There would be one more chance to play in 2020, with the launch of Athletes Unlimited.
Announced in March shortly before the pandemic shut down sports, Athletes Unlimited initially seemed an unlikely destination for members of the U.S. team. The timing of a season beginning in late August was unappealing for players who would have been playing almost nonstop since the start of February. A new scoring system that did away with set rosters, replaced by weekly draft, and highlighted individual champions was an additional impediment.
When she was approached early in the year, McCleney said her first question was why couldn't they just play, well, regular softball?
But Canadian Olympian and founding Athletes Unlimited member Victoria Hayward proved persistent. She approached a number of players, including McCleney and Moultrie, again after the Olympics were postponed. She assured them Athletes Unlimited still intended to play its season and steered their format concerns to AU senior director of softball Cheri Kempf, who assured them that the scoring system still valued winning above all else.

_ACTIONS TO TAKE_
1. According to the passage on Athletes Unlimited, why did the league at first seem an unlikely destination for members of the U.S. team? Answer in one to three sentences.
2. Reproduce word for word the portion of the passage on Athletes Unlimited starting at "When she was" and ending at "above all else.".
The data that follow are taken from a different source.

_DATA SHOWN_

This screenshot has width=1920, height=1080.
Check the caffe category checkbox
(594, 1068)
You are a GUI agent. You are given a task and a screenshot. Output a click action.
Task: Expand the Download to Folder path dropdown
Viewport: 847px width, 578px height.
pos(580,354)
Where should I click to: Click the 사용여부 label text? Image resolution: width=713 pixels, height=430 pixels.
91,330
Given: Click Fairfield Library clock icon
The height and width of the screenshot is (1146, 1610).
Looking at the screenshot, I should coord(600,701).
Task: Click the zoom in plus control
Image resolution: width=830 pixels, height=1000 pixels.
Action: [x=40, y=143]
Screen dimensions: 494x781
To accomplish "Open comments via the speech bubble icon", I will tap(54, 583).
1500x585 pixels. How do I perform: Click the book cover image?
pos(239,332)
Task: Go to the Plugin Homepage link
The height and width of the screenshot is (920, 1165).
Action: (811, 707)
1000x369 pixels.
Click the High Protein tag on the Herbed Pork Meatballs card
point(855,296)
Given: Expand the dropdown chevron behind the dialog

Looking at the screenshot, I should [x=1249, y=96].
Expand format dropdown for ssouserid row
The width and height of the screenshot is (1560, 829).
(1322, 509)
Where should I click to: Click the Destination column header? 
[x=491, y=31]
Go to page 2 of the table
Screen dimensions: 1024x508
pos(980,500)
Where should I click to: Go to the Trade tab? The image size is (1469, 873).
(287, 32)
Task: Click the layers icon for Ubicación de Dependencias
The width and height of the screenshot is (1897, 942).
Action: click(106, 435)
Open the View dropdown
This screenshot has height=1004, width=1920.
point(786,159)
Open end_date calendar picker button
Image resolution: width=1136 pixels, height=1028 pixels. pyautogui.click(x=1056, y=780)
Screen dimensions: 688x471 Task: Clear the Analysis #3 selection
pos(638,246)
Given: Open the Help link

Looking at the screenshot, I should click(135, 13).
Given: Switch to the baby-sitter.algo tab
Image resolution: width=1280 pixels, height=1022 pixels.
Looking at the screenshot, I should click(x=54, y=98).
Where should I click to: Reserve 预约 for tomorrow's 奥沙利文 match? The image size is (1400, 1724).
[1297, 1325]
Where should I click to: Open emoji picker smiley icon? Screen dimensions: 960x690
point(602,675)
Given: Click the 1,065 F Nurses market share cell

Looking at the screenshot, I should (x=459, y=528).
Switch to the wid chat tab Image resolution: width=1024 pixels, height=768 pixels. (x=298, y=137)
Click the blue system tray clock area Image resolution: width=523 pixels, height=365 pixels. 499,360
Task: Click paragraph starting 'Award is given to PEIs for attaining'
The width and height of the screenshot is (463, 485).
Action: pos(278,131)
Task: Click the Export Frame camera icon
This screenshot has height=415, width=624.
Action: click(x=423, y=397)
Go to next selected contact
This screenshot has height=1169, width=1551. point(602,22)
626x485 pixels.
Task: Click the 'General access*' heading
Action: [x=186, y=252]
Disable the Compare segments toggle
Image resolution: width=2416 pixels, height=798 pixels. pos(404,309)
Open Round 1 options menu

_ANSWERS IN ORDER_
1. A season beginning in late August was unappealing to players who would have been playing almost nonstop since the start of February. A further impediment was the league's new scoring system, which eliminated set rosters in favor of a weekly draft and highlighted individual champions.

2.
When she was approached early in the year, McCleney said her first question was why couldn't they just play, well, regular softball?
But Canadian Olympian and founding Athletes Unlimited member Victoria Hayward proved persistent. She approached a number of players, including McCleney and Moultrie, again after the Olympics were postponed. She assured them Athletes Unlimited still intended to play its season and steered their format concerns to AU senior director of softball Cheri Kempf, who assured them that the scoring system still valued winning above all else.